Solo por citar el caso de la zona de Valparaíso, una provincia: en dictadura, Carlos Hermosilla publicó el libro de poesía Caminos al andar (1982), con algunas entradas gráficas y grabados en la portada y contratapa. Ignacio Balcells editó A un pueblo de palomas (1984), con fotos de dibujos de Manuel Casanueva, incluidos en pequeños paspartús al interior del ejemplar. La diagramación y composición estuvieron a cargo de Sylvia Arriagada y Berta Muñoz. La Editorial Archivo, de Juan Luis Martínez, publicó a Soledad Fariña y Gonzalo Muñoz; incluso, el importante trabajo del poeta y editor de Ganymedes, David Turkeltaub, quien publicó varios libros desde Valparaíso, entre muchos otros.

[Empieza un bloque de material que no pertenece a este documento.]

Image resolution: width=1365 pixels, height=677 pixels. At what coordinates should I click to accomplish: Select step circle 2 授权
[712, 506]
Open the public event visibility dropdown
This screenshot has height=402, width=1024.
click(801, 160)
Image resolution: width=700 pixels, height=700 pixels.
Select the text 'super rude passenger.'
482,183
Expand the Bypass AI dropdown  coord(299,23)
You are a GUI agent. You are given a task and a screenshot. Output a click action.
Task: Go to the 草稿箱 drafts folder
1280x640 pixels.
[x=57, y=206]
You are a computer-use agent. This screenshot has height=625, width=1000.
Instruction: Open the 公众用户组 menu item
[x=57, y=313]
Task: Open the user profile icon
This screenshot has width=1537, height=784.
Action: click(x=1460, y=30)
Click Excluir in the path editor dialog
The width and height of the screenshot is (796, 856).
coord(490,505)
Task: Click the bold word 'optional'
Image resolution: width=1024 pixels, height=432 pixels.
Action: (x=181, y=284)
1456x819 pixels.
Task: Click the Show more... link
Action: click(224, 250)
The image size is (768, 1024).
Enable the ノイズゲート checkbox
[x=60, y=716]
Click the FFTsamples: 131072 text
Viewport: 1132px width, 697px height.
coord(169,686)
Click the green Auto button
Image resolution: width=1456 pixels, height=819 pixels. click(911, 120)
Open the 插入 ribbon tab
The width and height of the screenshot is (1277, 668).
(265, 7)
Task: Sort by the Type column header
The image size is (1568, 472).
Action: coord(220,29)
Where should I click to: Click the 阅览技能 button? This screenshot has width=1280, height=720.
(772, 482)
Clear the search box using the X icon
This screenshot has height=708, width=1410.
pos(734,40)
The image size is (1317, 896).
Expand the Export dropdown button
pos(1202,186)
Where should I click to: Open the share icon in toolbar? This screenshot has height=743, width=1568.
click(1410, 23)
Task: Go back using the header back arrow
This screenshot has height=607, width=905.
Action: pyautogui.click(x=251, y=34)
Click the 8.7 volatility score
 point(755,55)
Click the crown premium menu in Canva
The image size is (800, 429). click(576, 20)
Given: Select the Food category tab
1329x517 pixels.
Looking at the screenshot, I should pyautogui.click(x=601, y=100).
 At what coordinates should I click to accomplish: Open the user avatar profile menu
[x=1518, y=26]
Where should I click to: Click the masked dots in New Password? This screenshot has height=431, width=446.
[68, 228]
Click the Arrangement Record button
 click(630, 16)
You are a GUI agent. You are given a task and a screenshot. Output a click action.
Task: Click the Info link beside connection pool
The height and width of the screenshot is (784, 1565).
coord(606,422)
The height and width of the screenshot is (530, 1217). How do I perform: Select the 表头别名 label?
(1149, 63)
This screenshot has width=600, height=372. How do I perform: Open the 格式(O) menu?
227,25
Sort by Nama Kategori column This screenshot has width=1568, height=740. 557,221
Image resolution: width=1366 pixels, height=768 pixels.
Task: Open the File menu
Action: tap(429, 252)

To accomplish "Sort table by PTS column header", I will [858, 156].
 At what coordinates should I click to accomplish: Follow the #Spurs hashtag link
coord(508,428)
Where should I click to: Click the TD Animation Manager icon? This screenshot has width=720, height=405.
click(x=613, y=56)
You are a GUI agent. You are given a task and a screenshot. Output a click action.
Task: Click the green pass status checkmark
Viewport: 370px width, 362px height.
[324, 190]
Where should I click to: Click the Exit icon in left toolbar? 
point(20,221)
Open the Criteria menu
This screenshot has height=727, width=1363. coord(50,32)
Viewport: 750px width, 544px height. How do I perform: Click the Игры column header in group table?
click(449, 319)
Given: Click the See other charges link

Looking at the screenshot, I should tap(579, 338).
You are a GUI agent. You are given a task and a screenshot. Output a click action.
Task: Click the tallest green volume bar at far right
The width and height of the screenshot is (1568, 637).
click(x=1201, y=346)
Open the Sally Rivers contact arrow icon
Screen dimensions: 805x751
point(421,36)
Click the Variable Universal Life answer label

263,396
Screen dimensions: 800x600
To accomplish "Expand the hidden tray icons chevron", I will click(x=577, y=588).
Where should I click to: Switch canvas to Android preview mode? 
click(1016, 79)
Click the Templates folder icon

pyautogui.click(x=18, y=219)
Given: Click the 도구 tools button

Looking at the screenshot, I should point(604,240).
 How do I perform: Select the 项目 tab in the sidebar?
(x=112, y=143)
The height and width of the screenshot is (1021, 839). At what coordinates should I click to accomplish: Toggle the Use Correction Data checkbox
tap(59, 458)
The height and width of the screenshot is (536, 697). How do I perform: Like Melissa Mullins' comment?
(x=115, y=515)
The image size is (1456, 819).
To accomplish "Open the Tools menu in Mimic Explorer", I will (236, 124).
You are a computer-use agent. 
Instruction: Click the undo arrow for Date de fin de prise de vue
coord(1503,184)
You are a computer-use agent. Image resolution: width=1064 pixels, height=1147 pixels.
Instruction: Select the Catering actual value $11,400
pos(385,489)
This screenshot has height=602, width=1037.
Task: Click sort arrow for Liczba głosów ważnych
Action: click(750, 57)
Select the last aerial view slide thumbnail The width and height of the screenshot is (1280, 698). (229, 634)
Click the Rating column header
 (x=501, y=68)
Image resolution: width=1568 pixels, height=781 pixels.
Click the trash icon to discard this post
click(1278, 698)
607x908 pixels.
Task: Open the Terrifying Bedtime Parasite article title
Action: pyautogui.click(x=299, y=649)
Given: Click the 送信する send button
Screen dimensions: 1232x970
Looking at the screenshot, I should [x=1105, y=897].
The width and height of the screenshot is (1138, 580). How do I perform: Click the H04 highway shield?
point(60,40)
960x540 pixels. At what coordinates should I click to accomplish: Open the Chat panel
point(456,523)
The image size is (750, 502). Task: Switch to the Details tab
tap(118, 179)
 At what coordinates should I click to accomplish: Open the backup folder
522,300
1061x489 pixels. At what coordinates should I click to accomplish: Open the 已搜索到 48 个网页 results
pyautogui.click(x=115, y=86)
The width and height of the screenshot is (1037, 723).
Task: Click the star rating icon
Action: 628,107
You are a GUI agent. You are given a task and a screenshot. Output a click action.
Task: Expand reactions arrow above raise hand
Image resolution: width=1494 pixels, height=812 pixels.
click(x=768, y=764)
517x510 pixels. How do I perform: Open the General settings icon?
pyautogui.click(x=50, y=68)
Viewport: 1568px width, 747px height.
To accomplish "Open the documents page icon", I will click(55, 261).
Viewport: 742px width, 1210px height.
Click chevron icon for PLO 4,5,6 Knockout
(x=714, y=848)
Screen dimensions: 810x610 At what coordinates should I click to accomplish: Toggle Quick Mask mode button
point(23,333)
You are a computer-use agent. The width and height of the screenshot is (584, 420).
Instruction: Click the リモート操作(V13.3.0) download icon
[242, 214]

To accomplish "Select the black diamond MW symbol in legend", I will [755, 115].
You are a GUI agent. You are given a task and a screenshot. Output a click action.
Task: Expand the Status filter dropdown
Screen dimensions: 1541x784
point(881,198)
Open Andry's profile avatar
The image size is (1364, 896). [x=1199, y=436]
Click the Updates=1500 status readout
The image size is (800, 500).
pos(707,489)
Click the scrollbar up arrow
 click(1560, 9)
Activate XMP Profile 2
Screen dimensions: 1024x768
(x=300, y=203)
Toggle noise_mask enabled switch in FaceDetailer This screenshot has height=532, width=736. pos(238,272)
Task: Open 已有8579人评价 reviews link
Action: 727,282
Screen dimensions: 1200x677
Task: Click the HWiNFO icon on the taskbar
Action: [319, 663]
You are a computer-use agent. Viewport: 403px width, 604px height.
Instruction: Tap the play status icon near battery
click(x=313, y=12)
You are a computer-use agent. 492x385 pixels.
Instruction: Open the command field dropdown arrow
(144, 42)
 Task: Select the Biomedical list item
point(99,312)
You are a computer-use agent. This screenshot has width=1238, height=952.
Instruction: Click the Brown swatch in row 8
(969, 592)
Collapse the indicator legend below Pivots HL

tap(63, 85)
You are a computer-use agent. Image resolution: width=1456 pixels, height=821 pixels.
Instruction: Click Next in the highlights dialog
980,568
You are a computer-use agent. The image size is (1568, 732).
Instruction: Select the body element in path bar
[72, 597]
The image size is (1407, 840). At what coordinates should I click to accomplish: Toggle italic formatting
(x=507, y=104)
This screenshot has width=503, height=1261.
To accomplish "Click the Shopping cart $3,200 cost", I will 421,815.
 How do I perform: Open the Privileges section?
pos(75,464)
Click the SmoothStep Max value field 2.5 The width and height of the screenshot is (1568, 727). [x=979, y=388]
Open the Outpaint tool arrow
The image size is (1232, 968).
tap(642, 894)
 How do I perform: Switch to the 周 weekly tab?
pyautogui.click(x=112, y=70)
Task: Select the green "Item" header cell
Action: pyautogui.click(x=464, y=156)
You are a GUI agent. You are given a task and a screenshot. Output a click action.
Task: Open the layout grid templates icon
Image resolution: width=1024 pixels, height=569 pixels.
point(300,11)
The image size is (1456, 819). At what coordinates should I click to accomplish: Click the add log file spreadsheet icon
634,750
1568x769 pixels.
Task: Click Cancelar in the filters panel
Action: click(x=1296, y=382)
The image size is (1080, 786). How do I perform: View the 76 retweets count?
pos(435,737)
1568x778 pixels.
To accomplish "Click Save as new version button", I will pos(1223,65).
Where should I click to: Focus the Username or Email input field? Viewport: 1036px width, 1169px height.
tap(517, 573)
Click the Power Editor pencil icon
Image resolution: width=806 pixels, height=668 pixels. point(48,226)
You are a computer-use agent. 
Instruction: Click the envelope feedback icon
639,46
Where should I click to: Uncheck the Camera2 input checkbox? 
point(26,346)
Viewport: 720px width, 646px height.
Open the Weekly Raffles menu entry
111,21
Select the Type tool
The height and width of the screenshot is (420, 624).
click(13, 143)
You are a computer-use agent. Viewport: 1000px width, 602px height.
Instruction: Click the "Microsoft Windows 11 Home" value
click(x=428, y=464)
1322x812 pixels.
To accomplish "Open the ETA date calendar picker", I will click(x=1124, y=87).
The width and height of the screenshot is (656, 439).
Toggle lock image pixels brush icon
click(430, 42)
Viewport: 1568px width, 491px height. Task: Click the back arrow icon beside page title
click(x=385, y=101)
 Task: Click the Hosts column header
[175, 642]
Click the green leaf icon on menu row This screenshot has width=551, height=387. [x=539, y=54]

Vale decir, es una historia de resistencias, persistencias y suspensiones que requieren contarse con mayor frecuencia desde las provincias3. En efecto, en esta continuación, Osvaldo Rodríguez había publicado Estado de emergencia (1972), un hermoso foto libro de poemas creado por Ediciones Universitarias de Valparaíso, diseñado por Alejandro Rodríguez. Marilyn Monroe que estás en el cielo (1972), de Alfonso Alcalde, publicado por la misma editorial, tuvo como diseñadores a Allan Browne, Patricio Díaz, Alejandro y Cristián Rodríguez. Allan Browne diseñó asimismo el libro de Jorge Teiller Para un pueblo fantasma (1978), con dibujos en la portada y una especie de portadilla, de su hermano visual Germán Arestizábal. Entre los cincuenta y sesenta, los libros de Arturo Alcayaga Vicuña resaltan en su extrañeza de época, especialmente Las ferreterías del cielo (1954), que integra tipografías fabricadas por presidiarios, y Entredios (1968) donde incorpora fotos de sus pinturas al óleo en blanco y negro. Si vamos más hacia atrás, como ha investigado Cristián Olivos, nos encontramos con el grupo de La Rosa Náutica (1922-1923) y los libros de Zsigmond Remenyik, por ejemplo, además de las múltiples colaboraciones de Carlos Hermosilla, ilustrando narradores y poetas que ofrecen una representación al mundo popular de esos años. Son interesantes, en ese sentido, las migraciones visuales que se provocan entre arte y poesía en esas décadas, y, por supuesto, en las siguientes.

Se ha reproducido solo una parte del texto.